Records taken from a data source:
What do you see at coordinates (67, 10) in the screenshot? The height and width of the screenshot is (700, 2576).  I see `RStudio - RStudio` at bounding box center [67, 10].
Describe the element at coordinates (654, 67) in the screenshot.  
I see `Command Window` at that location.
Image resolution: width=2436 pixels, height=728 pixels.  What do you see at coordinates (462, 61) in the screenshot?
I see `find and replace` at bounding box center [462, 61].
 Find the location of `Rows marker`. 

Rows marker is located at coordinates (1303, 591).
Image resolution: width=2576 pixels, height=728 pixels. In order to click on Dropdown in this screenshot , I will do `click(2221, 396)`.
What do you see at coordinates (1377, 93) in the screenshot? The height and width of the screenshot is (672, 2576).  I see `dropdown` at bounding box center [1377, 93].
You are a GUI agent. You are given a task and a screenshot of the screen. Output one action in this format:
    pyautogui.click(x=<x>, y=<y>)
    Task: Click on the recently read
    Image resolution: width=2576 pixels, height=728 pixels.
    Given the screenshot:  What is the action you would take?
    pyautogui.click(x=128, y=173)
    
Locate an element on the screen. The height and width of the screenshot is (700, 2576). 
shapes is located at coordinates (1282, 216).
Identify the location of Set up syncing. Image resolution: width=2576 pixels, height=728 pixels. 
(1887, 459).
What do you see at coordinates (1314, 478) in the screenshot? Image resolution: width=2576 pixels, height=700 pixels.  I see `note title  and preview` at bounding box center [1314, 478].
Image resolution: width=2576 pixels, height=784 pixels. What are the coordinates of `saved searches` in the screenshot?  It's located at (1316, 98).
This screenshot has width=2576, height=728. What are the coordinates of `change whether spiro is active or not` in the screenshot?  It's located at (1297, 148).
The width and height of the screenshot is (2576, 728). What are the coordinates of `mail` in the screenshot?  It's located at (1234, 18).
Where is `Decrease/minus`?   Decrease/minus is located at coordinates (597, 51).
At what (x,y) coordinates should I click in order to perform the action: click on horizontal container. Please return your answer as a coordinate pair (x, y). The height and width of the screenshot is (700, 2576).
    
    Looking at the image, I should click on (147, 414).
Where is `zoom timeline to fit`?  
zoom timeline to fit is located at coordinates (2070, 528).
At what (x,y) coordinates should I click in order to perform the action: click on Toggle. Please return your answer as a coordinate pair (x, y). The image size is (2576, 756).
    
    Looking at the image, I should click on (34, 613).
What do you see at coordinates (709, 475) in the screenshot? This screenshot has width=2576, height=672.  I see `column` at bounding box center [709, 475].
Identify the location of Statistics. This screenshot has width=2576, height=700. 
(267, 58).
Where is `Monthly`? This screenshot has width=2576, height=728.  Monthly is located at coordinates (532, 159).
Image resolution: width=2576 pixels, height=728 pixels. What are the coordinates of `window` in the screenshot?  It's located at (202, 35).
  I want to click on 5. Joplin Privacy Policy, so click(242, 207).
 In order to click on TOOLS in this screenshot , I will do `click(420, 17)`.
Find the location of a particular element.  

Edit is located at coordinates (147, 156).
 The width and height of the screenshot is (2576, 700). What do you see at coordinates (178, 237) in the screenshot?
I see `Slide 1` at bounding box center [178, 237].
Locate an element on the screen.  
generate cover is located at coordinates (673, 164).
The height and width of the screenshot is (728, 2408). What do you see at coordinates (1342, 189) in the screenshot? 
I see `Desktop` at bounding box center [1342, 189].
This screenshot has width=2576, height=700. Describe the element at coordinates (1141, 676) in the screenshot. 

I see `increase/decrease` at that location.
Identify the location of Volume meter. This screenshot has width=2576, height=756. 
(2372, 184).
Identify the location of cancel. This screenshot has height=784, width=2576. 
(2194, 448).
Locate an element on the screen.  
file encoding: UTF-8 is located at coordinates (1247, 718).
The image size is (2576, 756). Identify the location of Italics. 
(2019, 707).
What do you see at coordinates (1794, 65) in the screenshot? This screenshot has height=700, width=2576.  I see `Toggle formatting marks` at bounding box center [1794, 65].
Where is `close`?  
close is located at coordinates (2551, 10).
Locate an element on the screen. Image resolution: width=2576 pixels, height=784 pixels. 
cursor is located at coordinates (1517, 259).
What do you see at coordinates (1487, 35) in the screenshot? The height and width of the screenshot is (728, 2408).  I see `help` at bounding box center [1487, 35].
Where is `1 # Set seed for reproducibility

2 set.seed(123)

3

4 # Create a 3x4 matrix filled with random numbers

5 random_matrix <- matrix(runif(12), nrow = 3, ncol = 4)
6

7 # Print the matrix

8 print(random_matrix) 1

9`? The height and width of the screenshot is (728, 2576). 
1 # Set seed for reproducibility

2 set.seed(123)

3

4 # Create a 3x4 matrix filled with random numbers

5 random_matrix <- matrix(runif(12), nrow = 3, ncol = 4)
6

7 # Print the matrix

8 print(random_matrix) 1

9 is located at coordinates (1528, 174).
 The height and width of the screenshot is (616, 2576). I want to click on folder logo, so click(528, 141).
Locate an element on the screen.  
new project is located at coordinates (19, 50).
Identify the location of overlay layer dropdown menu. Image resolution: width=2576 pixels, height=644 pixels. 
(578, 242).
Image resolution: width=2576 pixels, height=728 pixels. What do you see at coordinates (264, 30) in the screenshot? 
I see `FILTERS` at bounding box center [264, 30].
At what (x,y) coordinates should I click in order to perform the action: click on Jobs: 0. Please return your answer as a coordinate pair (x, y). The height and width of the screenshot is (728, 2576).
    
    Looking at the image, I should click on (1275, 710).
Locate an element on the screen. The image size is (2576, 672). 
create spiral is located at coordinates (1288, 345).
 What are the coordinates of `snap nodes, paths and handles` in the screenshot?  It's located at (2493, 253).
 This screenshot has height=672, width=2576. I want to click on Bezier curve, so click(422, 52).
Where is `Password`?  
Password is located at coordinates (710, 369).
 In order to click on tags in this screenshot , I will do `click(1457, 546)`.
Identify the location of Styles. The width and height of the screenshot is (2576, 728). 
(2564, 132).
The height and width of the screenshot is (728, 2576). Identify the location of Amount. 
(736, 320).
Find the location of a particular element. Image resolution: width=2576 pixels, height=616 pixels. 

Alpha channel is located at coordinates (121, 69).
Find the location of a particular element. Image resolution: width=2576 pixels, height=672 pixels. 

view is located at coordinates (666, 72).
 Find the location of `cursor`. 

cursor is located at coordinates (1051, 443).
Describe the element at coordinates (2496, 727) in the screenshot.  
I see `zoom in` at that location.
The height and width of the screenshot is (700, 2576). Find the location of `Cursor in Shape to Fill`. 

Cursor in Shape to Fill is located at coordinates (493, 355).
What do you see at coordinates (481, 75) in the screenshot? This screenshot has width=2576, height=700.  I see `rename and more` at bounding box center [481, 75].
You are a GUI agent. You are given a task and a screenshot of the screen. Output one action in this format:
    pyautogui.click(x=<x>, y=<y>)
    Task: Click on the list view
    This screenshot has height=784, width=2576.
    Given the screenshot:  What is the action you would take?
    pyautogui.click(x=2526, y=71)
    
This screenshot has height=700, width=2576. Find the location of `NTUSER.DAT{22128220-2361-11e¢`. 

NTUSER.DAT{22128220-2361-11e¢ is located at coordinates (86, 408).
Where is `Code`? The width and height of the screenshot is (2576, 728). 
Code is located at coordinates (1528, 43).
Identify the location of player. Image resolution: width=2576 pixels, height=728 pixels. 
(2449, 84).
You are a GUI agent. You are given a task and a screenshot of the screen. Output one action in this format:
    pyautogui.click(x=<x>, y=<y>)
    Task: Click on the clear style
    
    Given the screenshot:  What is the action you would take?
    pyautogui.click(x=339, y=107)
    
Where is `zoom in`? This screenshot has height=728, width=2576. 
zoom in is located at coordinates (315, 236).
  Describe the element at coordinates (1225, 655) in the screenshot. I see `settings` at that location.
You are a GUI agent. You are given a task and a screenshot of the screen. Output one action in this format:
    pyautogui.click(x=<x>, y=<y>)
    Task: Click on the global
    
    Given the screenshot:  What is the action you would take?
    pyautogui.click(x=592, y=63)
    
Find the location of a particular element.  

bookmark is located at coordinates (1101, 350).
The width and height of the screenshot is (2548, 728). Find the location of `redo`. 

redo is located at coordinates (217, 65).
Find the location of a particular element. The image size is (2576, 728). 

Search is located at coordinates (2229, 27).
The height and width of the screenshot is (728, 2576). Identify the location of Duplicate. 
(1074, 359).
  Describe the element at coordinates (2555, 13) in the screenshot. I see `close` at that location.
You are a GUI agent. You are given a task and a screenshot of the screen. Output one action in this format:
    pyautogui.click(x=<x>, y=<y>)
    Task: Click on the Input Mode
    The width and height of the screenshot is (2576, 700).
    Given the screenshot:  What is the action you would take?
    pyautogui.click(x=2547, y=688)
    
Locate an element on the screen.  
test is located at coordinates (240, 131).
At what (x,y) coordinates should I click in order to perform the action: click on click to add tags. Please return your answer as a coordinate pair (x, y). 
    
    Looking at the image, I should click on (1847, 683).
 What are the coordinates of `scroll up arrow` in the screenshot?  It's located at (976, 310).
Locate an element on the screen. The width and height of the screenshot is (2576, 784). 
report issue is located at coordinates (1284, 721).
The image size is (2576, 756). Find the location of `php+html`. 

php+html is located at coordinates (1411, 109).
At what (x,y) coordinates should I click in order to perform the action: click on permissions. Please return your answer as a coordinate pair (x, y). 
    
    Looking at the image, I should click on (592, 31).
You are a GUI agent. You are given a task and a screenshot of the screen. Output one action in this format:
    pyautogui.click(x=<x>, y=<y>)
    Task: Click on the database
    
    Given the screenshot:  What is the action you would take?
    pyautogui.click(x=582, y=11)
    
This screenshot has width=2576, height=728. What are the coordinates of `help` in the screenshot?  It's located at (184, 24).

→ **Exercise directions**
How many lines in the listing above contain the string "reproducibility"? Reply with the number alone.

→ **Completed exercise**
2